───── Given data
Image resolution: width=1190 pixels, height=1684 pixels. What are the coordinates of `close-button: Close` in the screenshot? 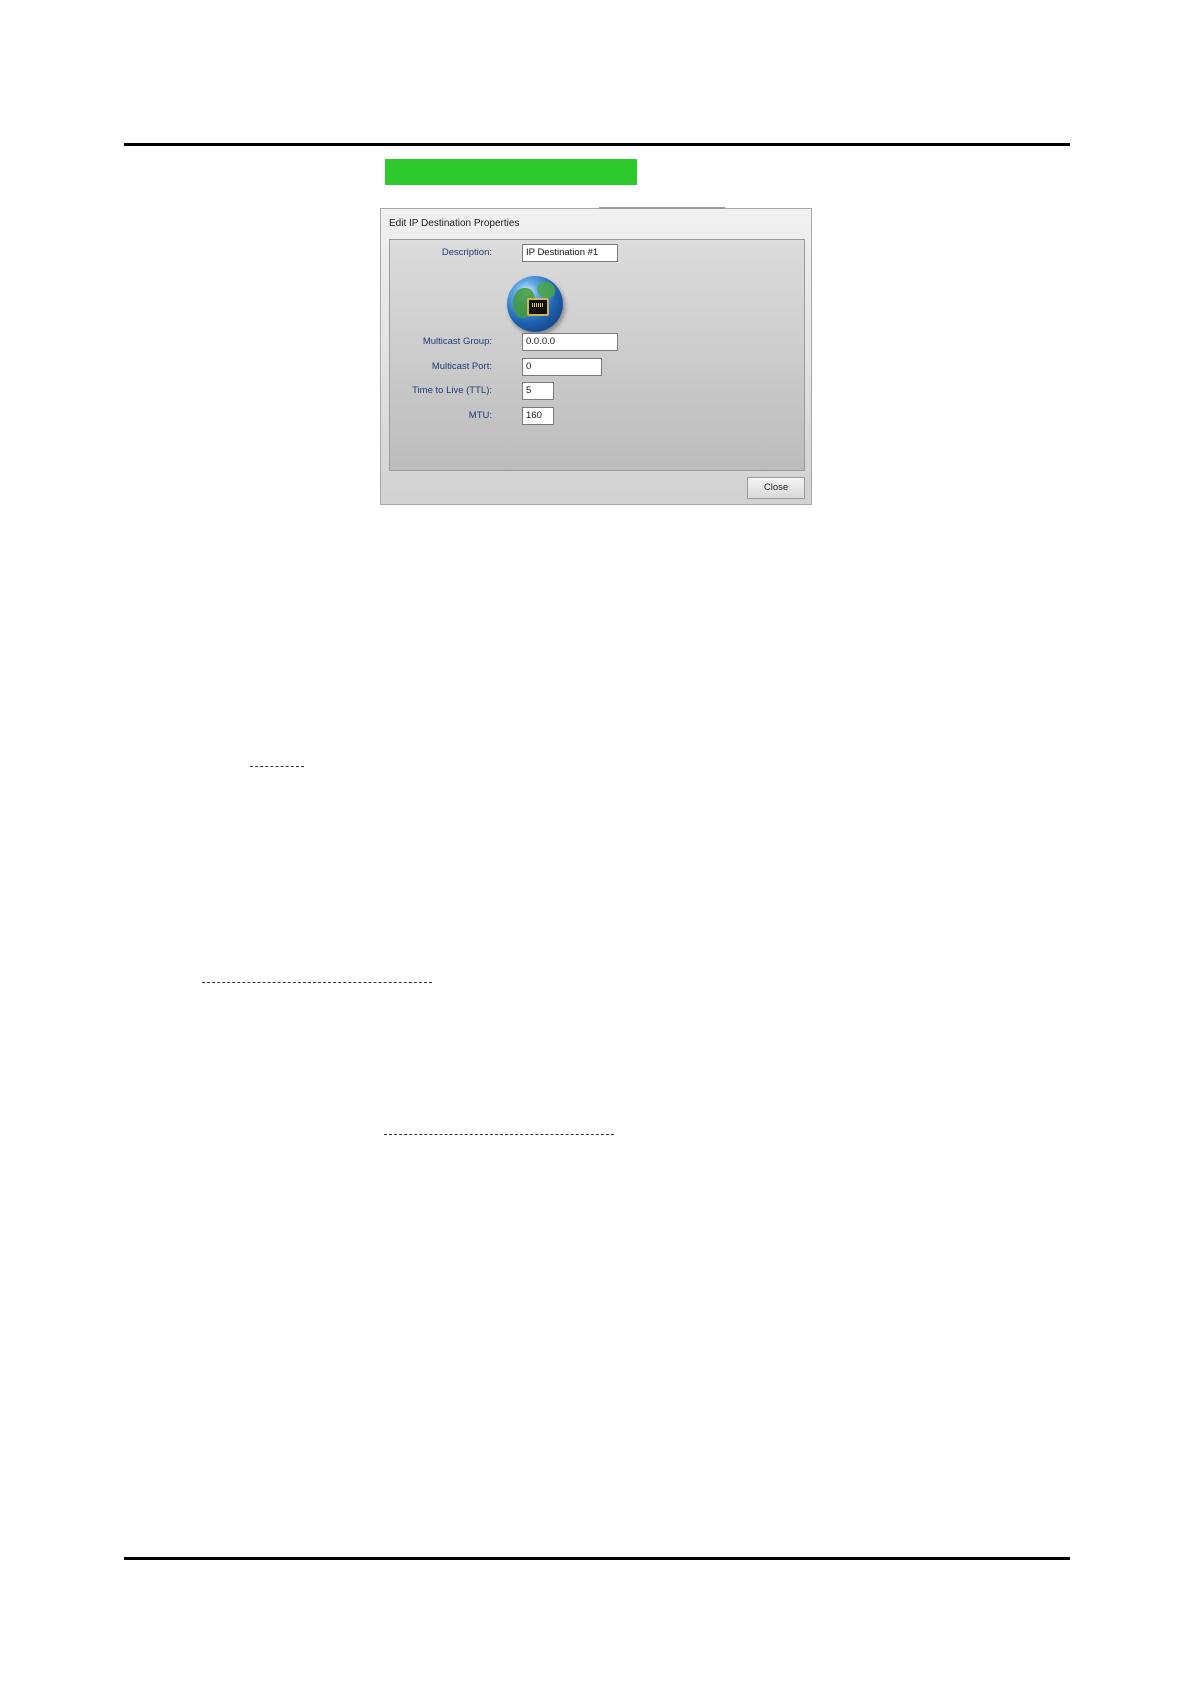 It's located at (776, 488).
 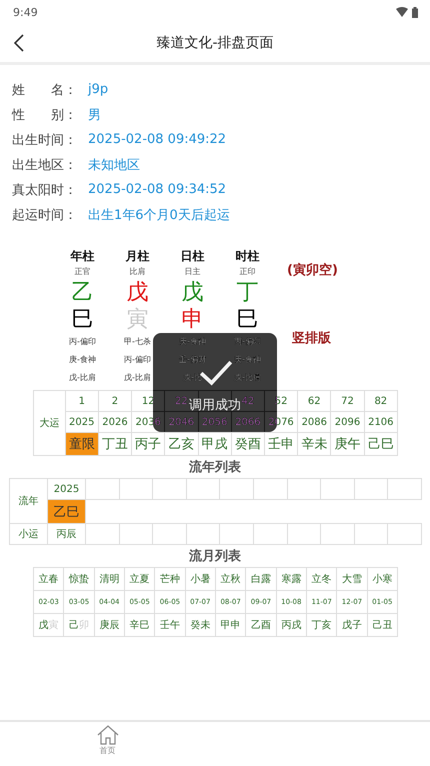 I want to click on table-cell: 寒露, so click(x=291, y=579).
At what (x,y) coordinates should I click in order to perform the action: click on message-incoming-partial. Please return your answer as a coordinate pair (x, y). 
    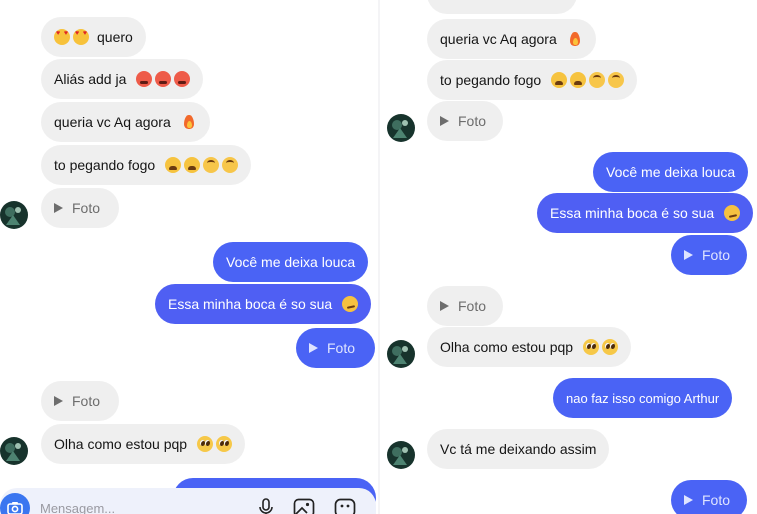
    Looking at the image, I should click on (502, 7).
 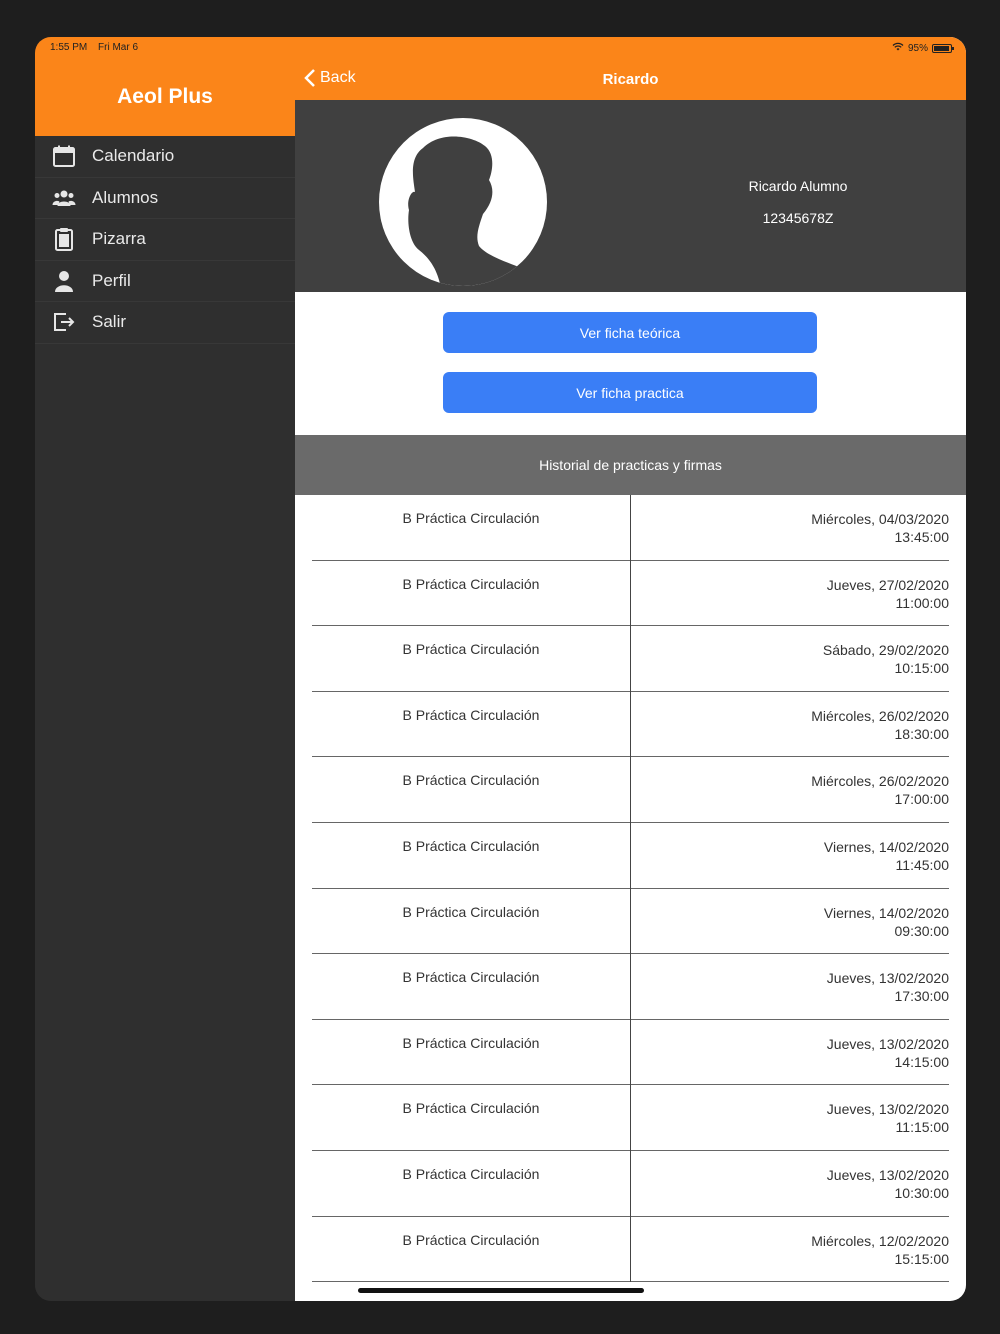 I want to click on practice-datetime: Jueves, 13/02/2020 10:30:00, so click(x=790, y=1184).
──────────
Output the lines from the one with "At what (x,y)" to the one with "Looking at the" as a JSON list of strings, one string per line and no blank lines. Leave the pictures out.

[
  "At what (x,y) coordinates should I click in order to perform the action: click on message-incoming-partial. Please return your answer as a coordinate pair (x, y). ",
  "    Looking at the image, I should click on (502, 7)."
]